I exhaled hard through my nose—relief flooding me so fast my shoulders dropped. "Yeah," I muttered, finally able to breathe without my lungs catching fire. "Thank gods. He's just… rich-kid rich. Not harem-palace rich. That's… manageable." Then the thought hit me like a truck. I sat up straighter. "But if that's the case…"

Matsuda and Motohama turned to me slowly, already sensing danger. "…I might have found my sensei." Silence. Matsuda blinked. "Your… what now?"

"My sensei," I repeated, voice gaining strength. "The guy who lives here. Whoever he is—he's got Grayfia Lucifuge calling him Master. Happily. Willingly. And another goddess-tier woman as his secretary. That's not luck. That's skill. That's a masterclass in harem-building. If anyone can guide me on the path to becoming Harem King… it's him."

Motohama stared at me like I'd just confessed to being an alien. "Issei. Bro. We just survived an encounter with peak femininity and you're already planning to enroll in Harem University?" Matsuda groaned and dragged both hands down his face. "He's gone. He's actually gone. The brain rot is terminal."

I ignored them—leaning forward, eyes locked on the mansion's glowing windows. "Think about it. We ask politely. We're just three normal guys who missed the bus. We get inside. We meet the man. We observe. We learn. We take notes—mental notes, obviously. And then… we level up."

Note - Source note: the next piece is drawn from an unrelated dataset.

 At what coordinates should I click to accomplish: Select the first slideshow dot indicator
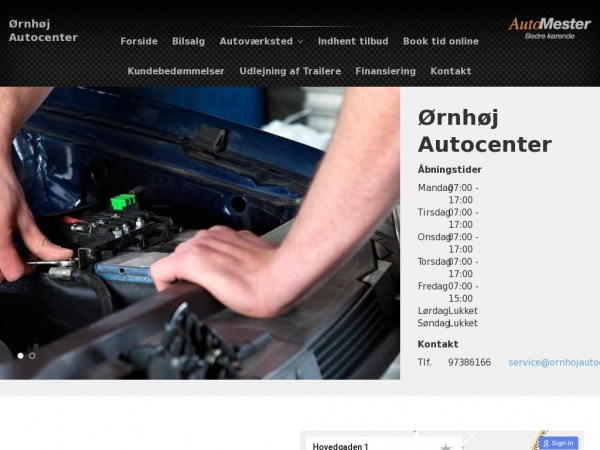[x=20, y=355]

Motohama adjusted his glasses for the millionth time. "You want to spy on a guy who has two literal goddesses serving him… so you can copy his homework?" Matsuda nodded slowly—like he was finally understanding the depth of my madness. "That's actually the most perverted thing you've ever said. And that's saying something." I grinned—wild, reckless, stupidly hopeful. "Exactly. If I can learn even one percent of whatever cheat code he's using… we're set for life."

The taxi headlights appeared down the road—right on time. We stood up slowly—backpacks heavy, faces still flushed, dignity somewhere back in that hedge. Matsuda muttered as we walked toward the street: "I give us two weeks before we're sneaking back here with binoculars." Motohama sighed—long, defeated. "Less. Way less."

3rd Person POV

[Arto's mansion - Inside Main House]

Grayfia stepped through the side door into the cool, shadowed hallway of the mansion, the faint scent of cedar and polished wood greeting her like an old friend. She closed the door behind her with a soft click—locking out the night, the teenage boys, and their hormone-charged stares.

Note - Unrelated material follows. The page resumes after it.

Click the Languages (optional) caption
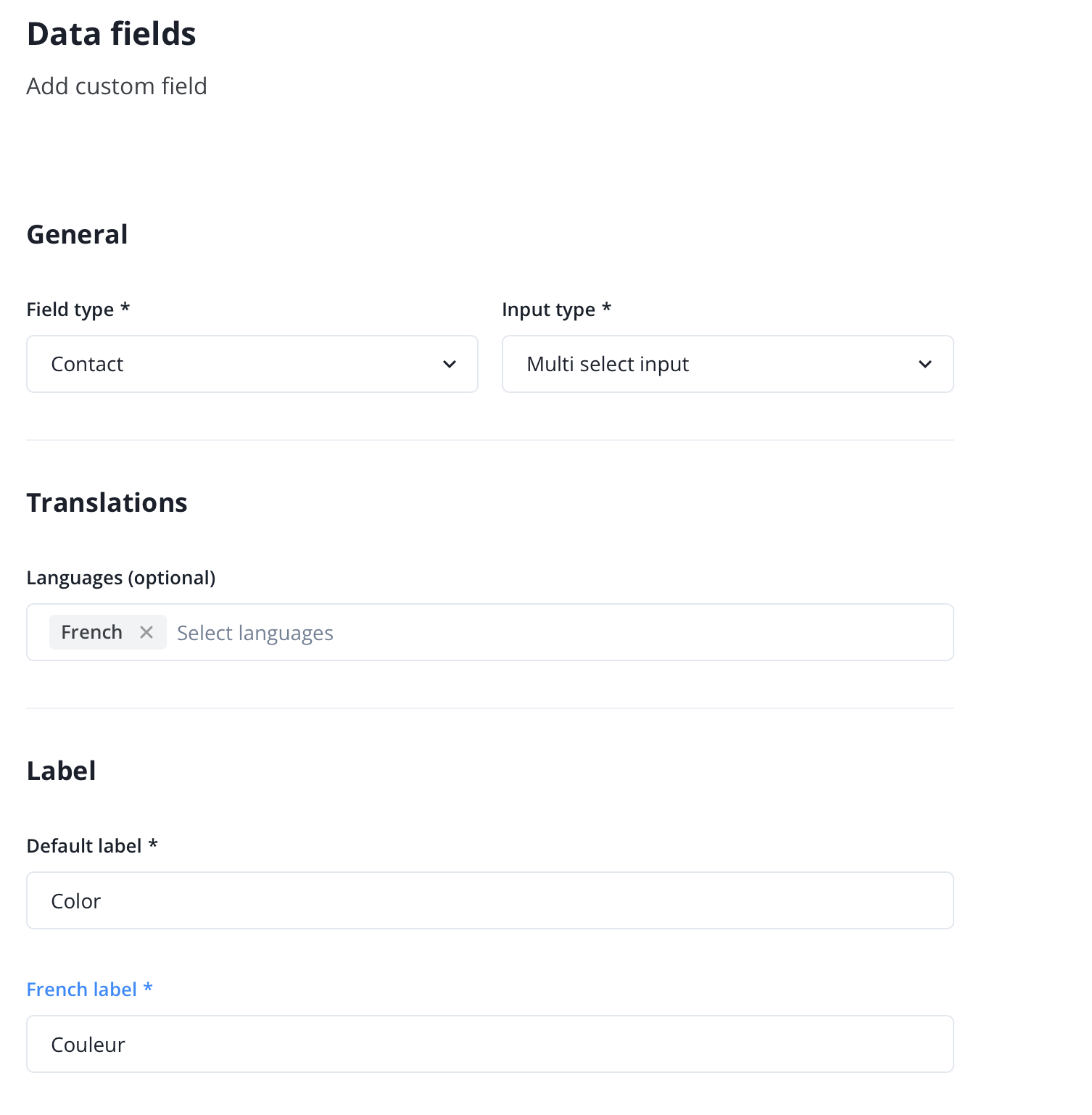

Albedo was waiting just inside the inner corridor, still damp from her shower. A thick white towel wrapped around her body like a second skin, raven hair clinging wetly to her shoulders and back. Droplets traced slow paths down her collarbone, disappearing into the generous swell of her chest. She leaned against the wall with casual grace, arms crossed beneath her breasts—lifting them slightly, as though daring the world to look away.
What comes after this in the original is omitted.